Constituency Parsing Tutorial Section

Constituency Parsing

Group words into phrase structures (Noun Phrases, Verb Phrases) using constituency tree visualization.

Constituency Parsing

Constituency Parsing (or Phrase-Structure Parsing) automatically organizes a sentence into nested structural groups using the rules defined by a Probabilistic Context-Free Grammar (PCFG). The output is a highly structured, tree-like hierarchy of phrases.

Visualizing the Tree Structure

In a constituency tree, root/interior nodes represent non-terminals (Phrases like NP, VP), and the leaf nodes are the actual text words of the sentence.

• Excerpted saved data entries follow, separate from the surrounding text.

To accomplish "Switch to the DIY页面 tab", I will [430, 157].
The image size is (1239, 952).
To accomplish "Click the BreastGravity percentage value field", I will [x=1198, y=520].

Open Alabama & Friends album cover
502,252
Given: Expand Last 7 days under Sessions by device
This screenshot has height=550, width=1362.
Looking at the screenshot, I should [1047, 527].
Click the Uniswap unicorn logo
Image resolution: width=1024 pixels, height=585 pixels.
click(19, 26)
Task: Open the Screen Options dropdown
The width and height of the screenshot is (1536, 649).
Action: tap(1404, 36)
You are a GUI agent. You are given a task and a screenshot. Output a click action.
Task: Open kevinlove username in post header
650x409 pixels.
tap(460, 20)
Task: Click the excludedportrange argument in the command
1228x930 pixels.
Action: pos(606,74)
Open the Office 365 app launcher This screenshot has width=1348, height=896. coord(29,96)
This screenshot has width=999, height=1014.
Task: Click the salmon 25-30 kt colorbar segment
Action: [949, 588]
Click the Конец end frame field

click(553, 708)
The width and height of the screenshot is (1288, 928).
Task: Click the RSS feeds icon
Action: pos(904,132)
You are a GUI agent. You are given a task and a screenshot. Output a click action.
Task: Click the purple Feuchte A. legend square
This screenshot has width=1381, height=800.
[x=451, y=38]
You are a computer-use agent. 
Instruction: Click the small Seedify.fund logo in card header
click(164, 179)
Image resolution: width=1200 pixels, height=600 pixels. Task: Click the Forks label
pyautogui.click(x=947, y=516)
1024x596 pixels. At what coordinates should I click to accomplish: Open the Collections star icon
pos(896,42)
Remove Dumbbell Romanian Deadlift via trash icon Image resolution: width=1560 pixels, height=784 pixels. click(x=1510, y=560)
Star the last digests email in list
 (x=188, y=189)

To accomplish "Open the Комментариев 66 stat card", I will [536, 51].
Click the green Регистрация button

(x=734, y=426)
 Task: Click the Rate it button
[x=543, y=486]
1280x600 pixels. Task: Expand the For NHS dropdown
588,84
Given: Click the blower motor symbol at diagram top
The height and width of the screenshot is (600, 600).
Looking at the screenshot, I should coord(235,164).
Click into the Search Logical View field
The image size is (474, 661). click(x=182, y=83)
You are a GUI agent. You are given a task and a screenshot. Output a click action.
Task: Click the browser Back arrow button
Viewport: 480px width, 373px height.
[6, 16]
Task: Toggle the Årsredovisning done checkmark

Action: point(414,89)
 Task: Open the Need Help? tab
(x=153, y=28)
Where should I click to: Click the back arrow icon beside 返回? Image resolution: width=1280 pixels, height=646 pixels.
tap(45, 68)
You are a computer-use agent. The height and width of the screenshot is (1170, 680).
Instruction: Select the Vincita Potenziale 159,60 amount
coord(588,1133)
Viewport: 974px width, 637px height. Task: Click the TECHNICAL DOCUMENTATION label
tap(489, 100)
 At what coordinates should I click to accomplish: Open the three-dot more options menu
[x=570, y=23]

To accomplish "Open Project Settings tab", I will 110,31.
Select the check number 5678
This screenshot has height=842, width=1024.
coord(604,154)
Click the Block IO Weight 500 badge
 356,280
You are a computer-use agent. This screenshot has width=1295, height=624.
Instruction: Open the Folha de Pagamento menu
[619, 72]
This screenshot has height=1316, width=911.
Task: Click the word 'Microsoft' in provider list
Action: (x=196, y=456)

"The clever dog chased the ball"
S
  • └─ NP
    • └─ Det (The)
    • └─ Adj (clever)
    • └─ Noun (dog)
  • └─ VP
    • └─ Verb (chased)
    • └─ NP
      • └─ Det (the)
      • └─ Noun (ball)
Core Phrase Types
  • NP (Noun Phrase): The subject or object of a sentence. Contains the noun and its modifiers. e.g., "The big red ball"
  • VP (Verb Phrase): The predicate. It contains the verb and its dependents (like direct objects). e.g., "chased the ball across the yard"
  • PP (Prepositional Phrase): Contains a preposition and acts generally as an adverb or adjective. e.g., "into the box"
Common NLP Use Cases
  • Coreference Resolution: Finding noun phrases (NPs) that refer to the same entity.
  • Chomskyan Linguistics: Direct implementation of Chomsky's formal hierarchies.
  • Information Extraction: Extracting distinct semantic chunks from dense legal documents.
Visualizing Trees using NLTK CoreNLP
import nltk

# Assume we already have a parsed standard string
tree_string = "(S (NP (Det The) (Adj clever) (Noun dog)) (VP (Verb chased) (NP (Det the) (Noun ball))))"

# Parse the string into an NLTK tree object
tree = nltk.Tree.fromstring(tree_string)

# Print the readable ASCII hierarchy
print(tree)

# You can also draw actual graphical UI popups using:
# tree.draw()